====== SUPPLIED INFORMATION ======

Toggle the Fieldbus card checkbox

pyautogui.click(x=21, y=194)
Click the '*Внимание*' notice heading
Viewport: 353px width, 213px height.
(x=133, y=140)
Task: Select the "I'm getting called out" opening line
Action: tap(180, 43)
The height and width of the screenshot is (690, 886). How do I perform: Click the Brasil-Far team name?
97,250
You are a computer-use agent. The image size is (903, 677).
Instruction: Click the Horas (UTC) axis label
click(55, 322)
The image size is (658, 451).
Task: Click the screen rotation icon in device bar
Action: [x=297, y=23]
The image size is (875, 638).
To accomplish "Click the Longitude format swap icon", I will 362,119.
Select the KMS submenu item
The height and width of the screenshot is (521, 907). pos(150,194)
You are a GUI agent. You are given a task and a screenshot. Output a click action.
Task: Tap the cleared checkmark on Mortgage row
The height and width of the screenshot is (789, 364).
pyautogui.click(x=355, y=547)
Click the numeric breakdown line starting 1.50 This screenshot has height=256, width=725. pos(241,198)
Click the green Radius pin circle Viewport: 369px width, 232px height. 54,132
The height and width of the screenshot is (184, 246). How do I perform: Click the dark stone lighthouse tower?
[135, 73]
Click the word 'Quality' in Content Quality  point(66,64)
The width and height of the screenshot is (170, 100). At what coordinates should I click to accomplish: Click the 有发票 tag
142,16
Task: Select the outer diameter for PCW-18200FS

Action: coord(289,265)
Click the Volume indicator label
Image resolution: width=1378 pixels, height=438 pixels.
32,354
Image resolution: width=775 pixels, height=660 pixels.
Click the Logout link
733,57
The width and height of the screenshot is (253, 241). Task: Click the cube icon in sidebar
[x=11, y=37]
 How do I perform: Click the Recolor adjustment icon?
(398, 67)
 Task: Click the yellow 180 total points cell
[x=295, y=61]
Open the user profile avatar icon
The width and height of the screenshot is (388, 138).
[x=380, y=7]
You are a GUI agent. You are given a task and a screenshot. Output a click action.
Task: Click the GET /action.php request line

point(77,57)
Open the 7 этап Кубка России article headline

======

WHAT YOU WILL DO » Mind each word and retype the entire listing above.

ANSWER TO THE EXERCISE »
Toggle the Fieldbus card checkbox

pyautogui.click(x=21, y=194)
Click the '*Внимание*' notice heading
Viewport: 353px width, 213px height.
(x=133, y=140)
Task: Select the "I'm getting called out" opening line
Action: tap(180, 43)
The height and width of the screenshot is (690, 886). How do I perform: Click the Brasil-Far team name?
97,250
You are a computer-use agent. The image size is (903, 677).
Instruction: Click the Horas (UTC) axis label
click(55, 322)
The image size is (658, 451).
Task: Click the screen rotation icon in device bar
Action: [x=297, y=23]
The image size is (875, 638).
To accomplish "Click the Longitude format swap icon", I will 362,119.
Select the KMS submenu item
The height and width of the screenshot is (521, 907). pos(150,194)
You are a GUI agent. You are given a task and a screenshot. Output a click action.
Task: Tap the cleared checkmark on Mortgage row
The height and width of the screenshot is (789, 364).
pyautogui.click(x=355, y=547)
Click the numeric breakdown line starting 1.50 This screenshot has height=256, width=725. pos(241,198)
Click the green Radius pin circle Viewport: 369px width, 232px height. 54,132
The height and width of the screenshot is (184, 246). How do I perform: Click the dark stone lighthouse tower?
[135, 73]
Click the word 'Quality' in Content Quality  point(66,64)
The width and height of the screenshot is (170, 100). At what coordinates should I click to accomplish: Click the 有发票 tag
142,16
Task: Select the outer diameter for PCW-18200FS

Action: coord(289,265)
Click the Volume indicator label
Image resolution: width=1378 pixels, height=438 pixels.
32,354
Image resolution: width=775 pixels, height=660 pixels.
Click the Logout link
733,57
The width and height of the screenshot is (253, 241). Task: Click the cube icon in sidebar
[x=11, y=37]
 How do I perform: Click the Recolor adjustment icon?
(398, 67)
 Task: Click the yellow 180 total points cell
[x=295, y=61]
Open the user profile avatar icon
The width and height of the screenshot is (388, 138).
[x=380, y=7]
You are a GUI agent. You are given a task and a screenshot. Output a click action.
Task: Click the GET /action.php request line

point(77,57)
Open the 7 этап Кубка России article headline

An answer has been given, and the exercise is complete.